Tuesday, July 21, 2009

ERISA as an Explanation for Drop in Securities Class Actions

Graphup Ashby Jones writes over at the Wall Street Journal Law Blog:

It’s bad news for plaintiffs’ lawyers as well as for the big law firms that defend them: Securities-related class-action suits are down. According to a report by the Stanford Law School Securities Class Action Clearinghouse and Cornerstone Research, filings in the first half of 2009 declined by more than 22% from the levels set in the first half of 2008.

The reasons behind the drop aren’t particularly hard to finger. According to this NLJ story, the decline is partly reflected in the fact that the largest financial firms — a big target of the latest wave of securities suits — were sued en masse in 2008, as the credit crunch and ensuing economic meltdown were in full swing. Another possible factor: securities-fraud suits tend to get filed in the wake of swift stock drops. While the market levels are still well down from highs hit in earlier in the decade, they’ve largely stabilized when compared to last year.

I want to suggest another possible explanation, first developed in this law review article back in 2006: What's Up on Stock Drops? Moench Revisited, 39 John Marshall L. Rev. 605 (2006). That article points out what I have often felt: ERISA breach of fiduciary class actions are easier to win than the securities class actions. 

Here's what I wrote on this blog back in September 2008 about this:

I have written abut this type of stock drop litigation before.  The issues at the forefront are how ERISA is overtaking securities as the litigation vehicle of choice by plaintiffs who suffer stock losses and how these cases almost never make it to trial because the firms being sued are forced to settle if certification of the class is granted by the court.

Given the financial pain being felt by everyone these days, and with little hope of an end being in sight, I would suspect courts to either cut down on certification of these classes or for a movement by the corporate lobby to amend ERISA to cut down on these types of suits.

These new empirical findings about securities suit convince more of this dynamic.  It would be interesting to see whether the number of ERISA class actions have gone up this year.  For more on this topic, see this article and my comments to it.

* **Supplied information**:

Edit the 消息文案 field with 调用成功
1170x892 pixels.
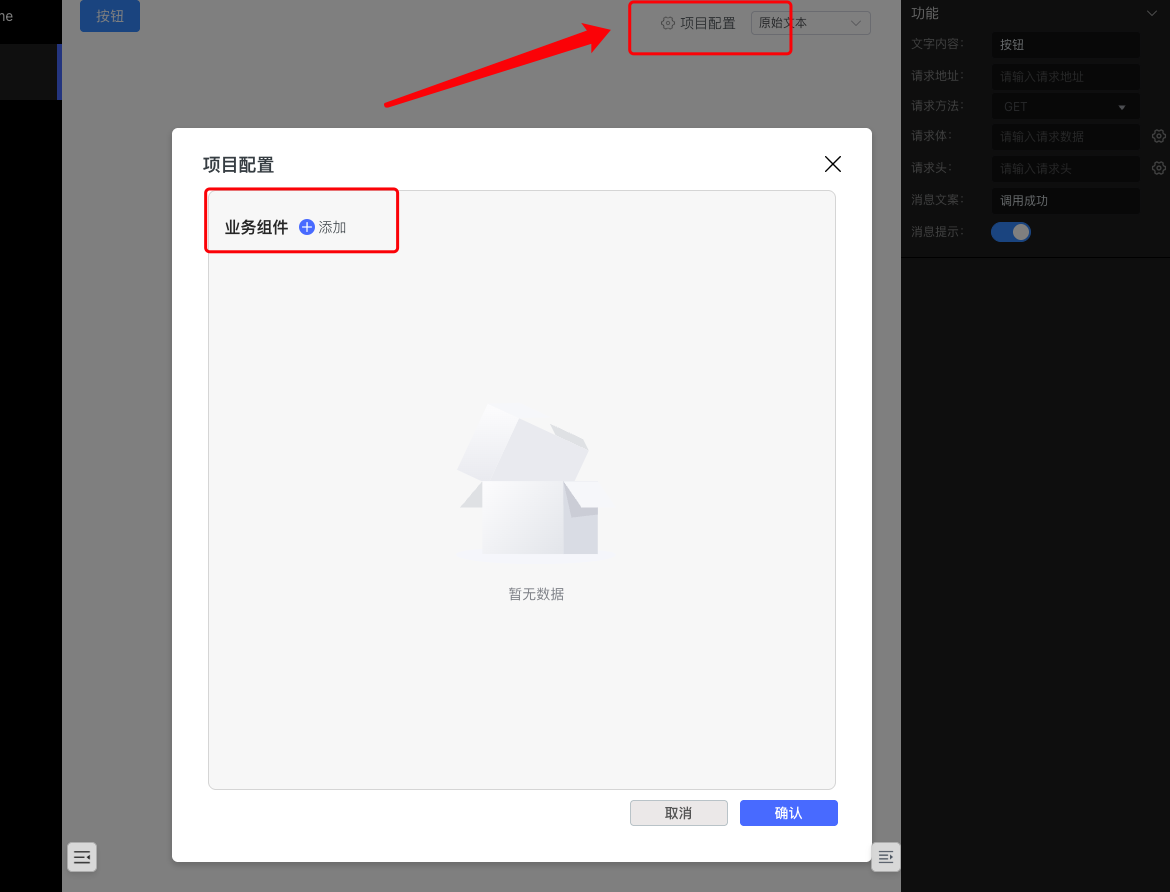click(x=1065, y=200)

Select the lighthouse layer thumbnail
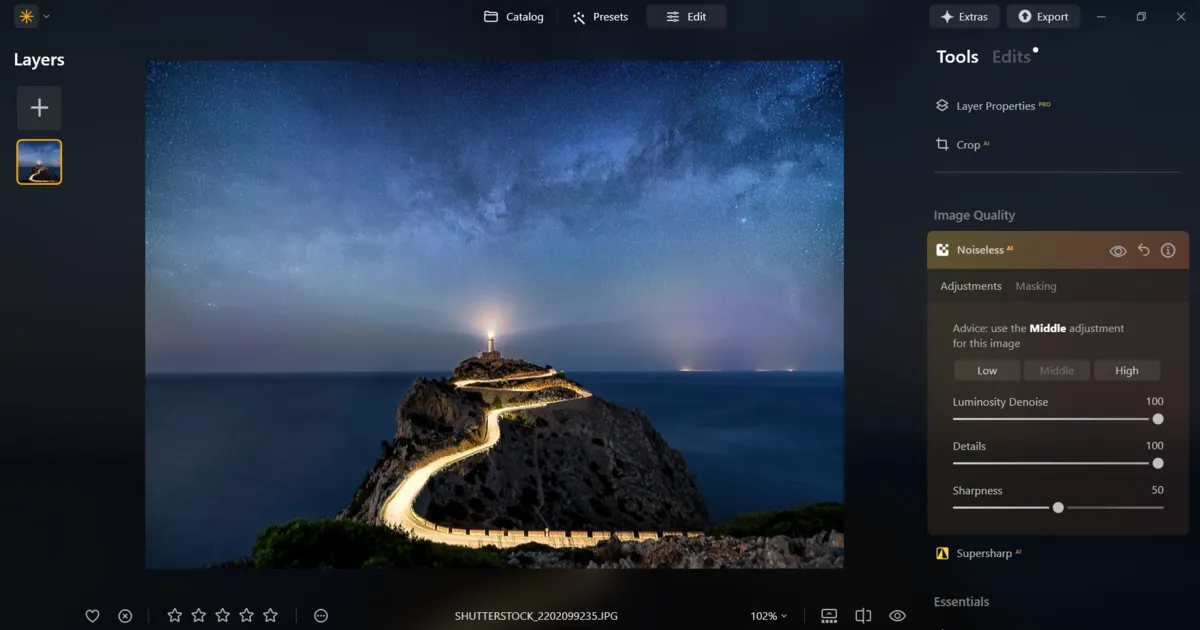38,161

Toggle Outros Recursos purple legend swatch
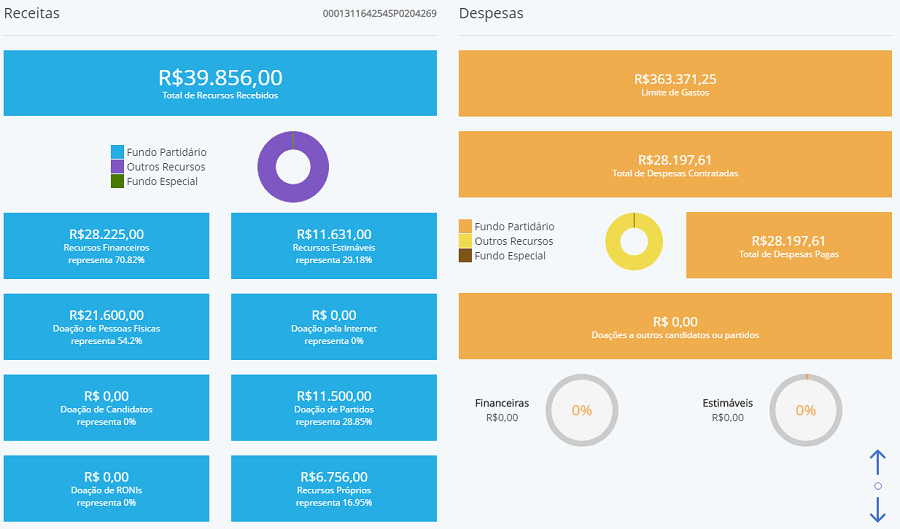(117, 166)
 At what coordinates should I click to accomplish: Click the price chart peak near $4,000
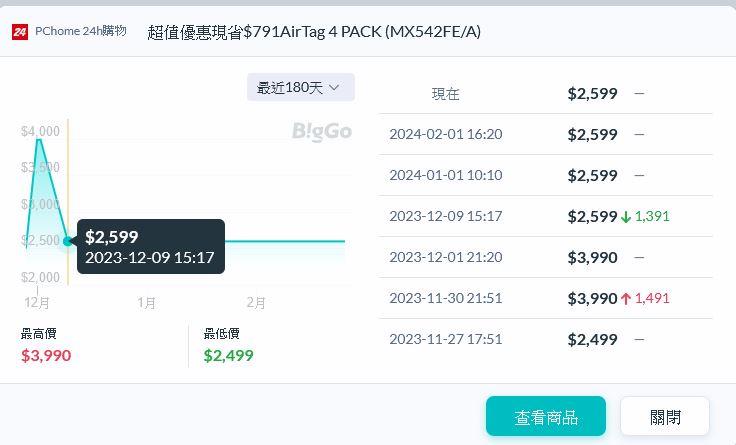tap(39, 139)
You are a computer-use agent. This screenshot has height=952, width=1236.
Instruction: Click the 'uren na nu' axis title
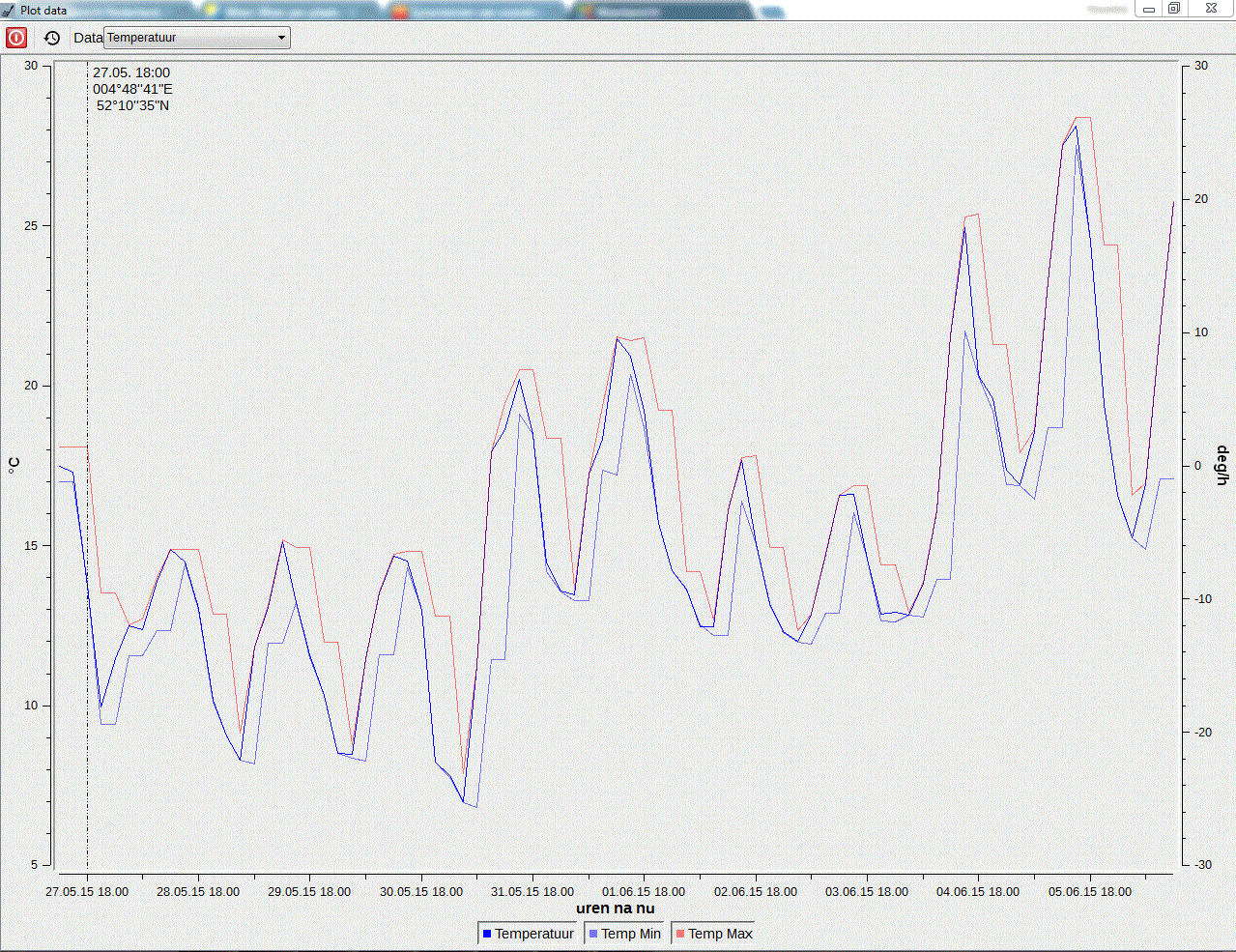point(616,909)
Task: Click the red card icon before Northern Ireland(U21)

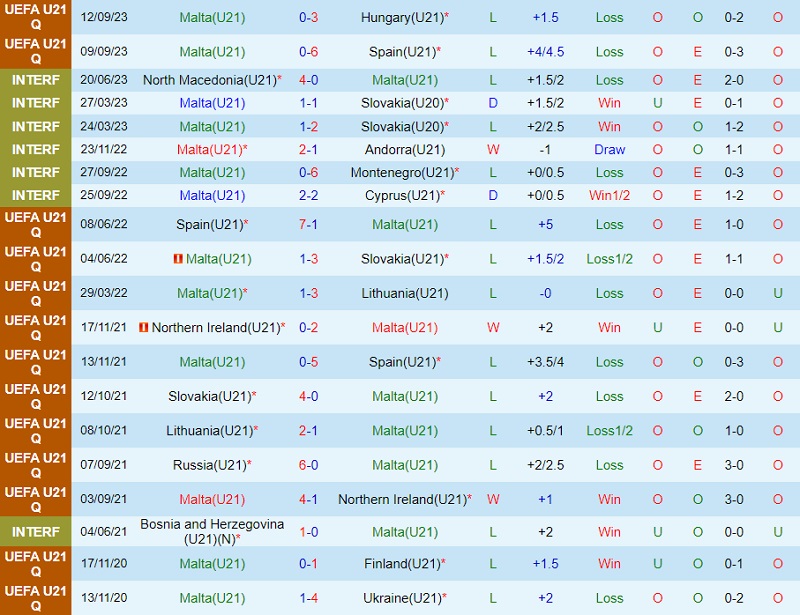Action: (144, 328)
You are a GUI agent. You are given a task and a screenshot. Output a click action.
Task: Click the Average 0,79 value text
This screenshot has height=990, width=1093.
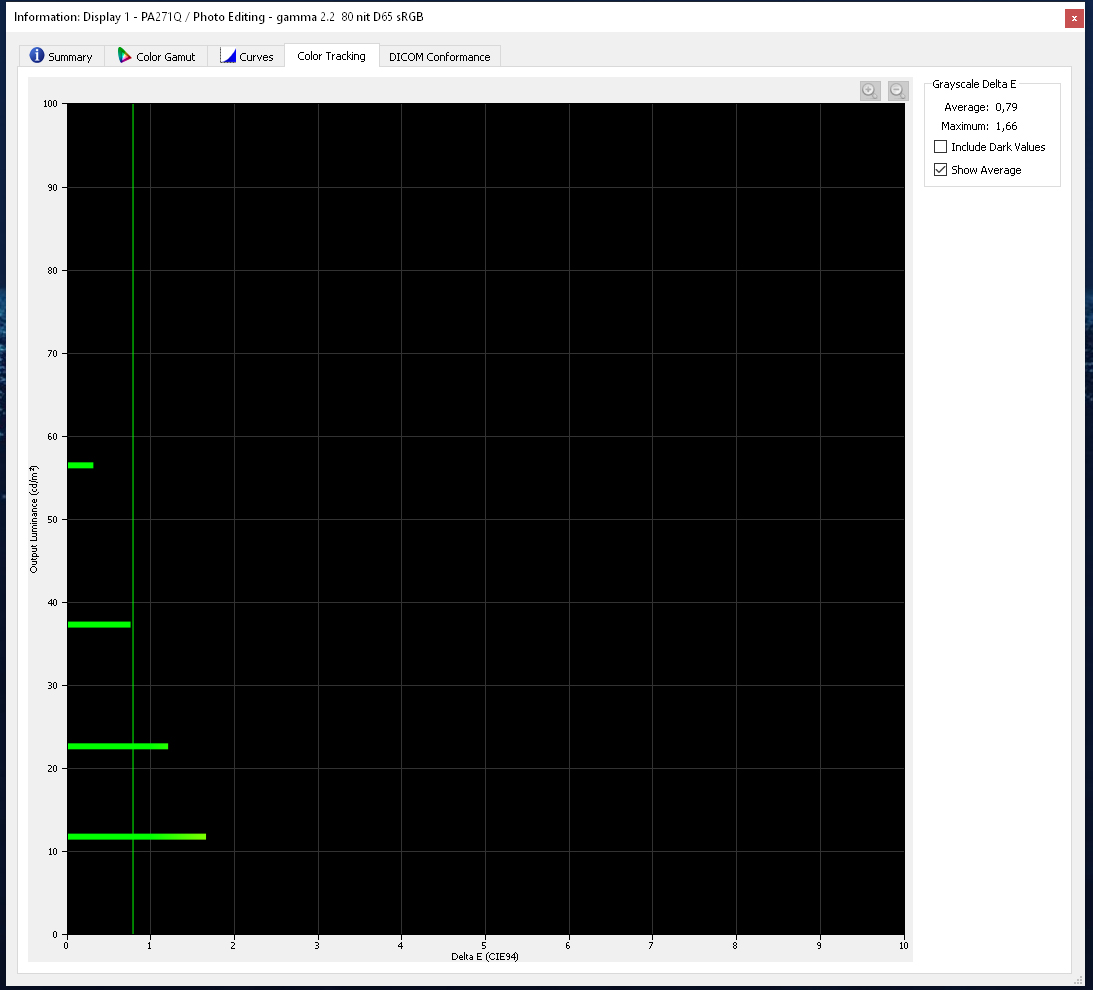[1007, 107]
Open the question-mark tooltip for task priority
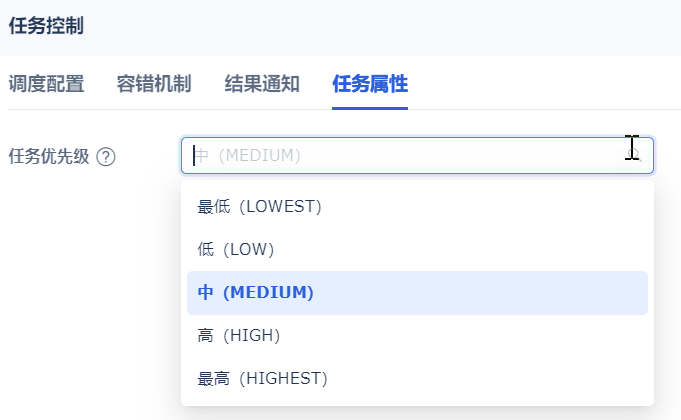 pyautogui.click(x=106, y=157)
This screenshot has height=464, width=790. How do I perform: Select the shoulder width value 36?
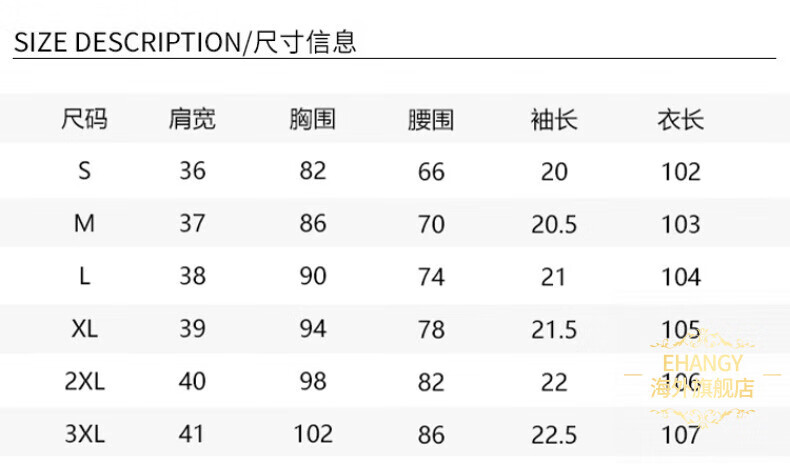(192, 171)
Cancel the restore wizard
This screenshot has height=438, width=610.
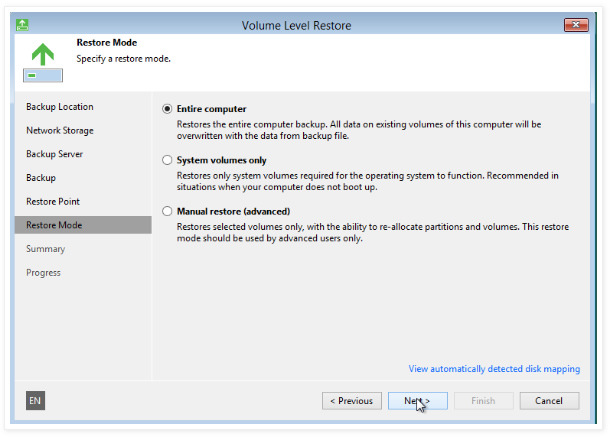(549, 401)
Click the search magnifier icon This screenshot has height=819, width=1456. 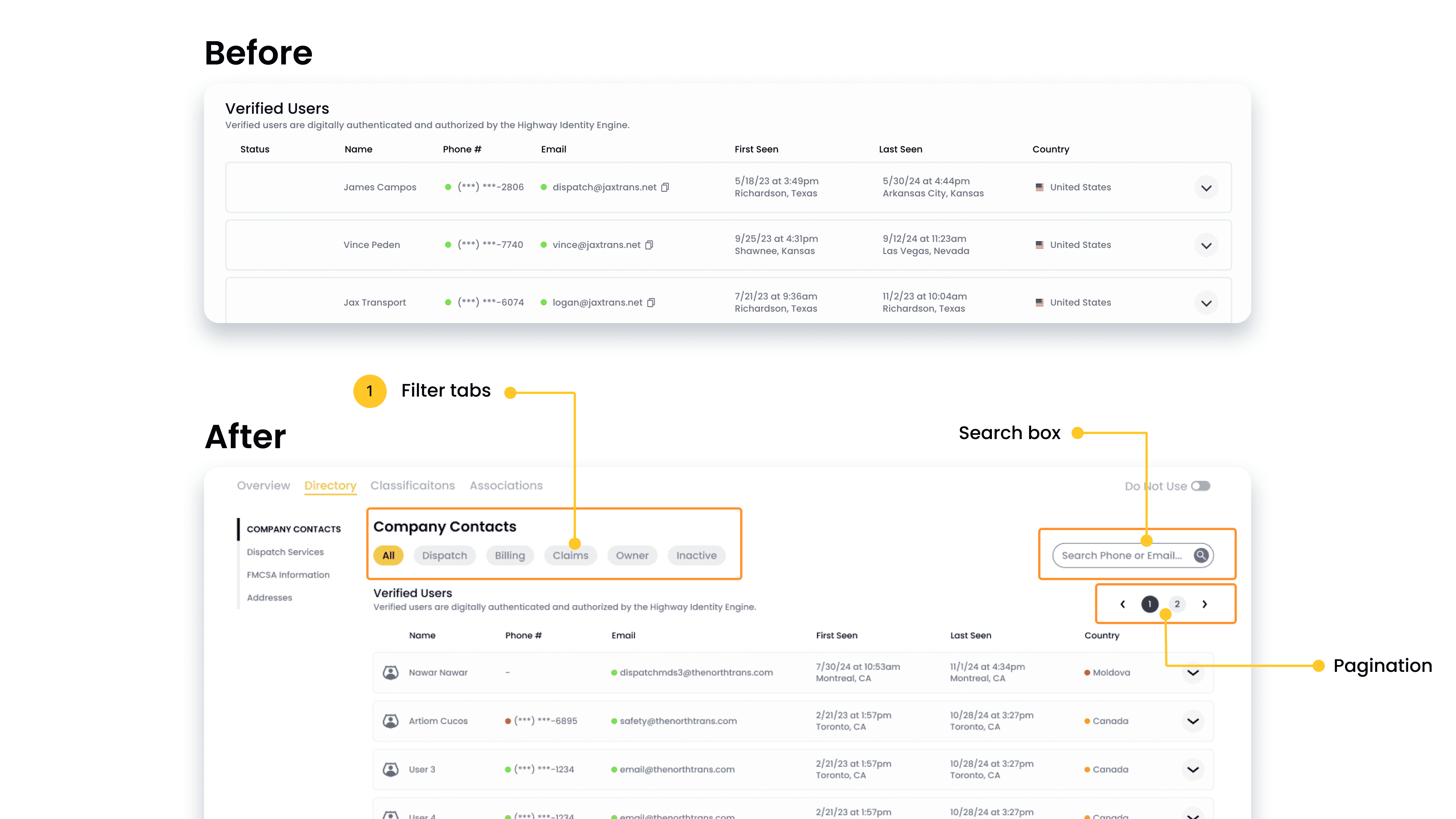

* **What you have to do**:
Update the blog post on securities class actions from the words "The reasons behind" through "to last year.", changing "credit crunch" to "financial crisis".

* **Solved problem**:
The reasons behind the drop aren’t particularly hard to finger. According to this NLJ story, the decline is partly reflected in the fact that the largest financial firms — a big target of the latest wave of securities suits — were sued en masse in 2008, as the financial crisis and ensuing economic meltdown were in full swing. Another possible factor: securities-fraud suits tend to get filed in the wake of swift stock drops. While the market levels are still well down from highs hit in earlier in the decade, they’ve largely stabilized when compared to last year.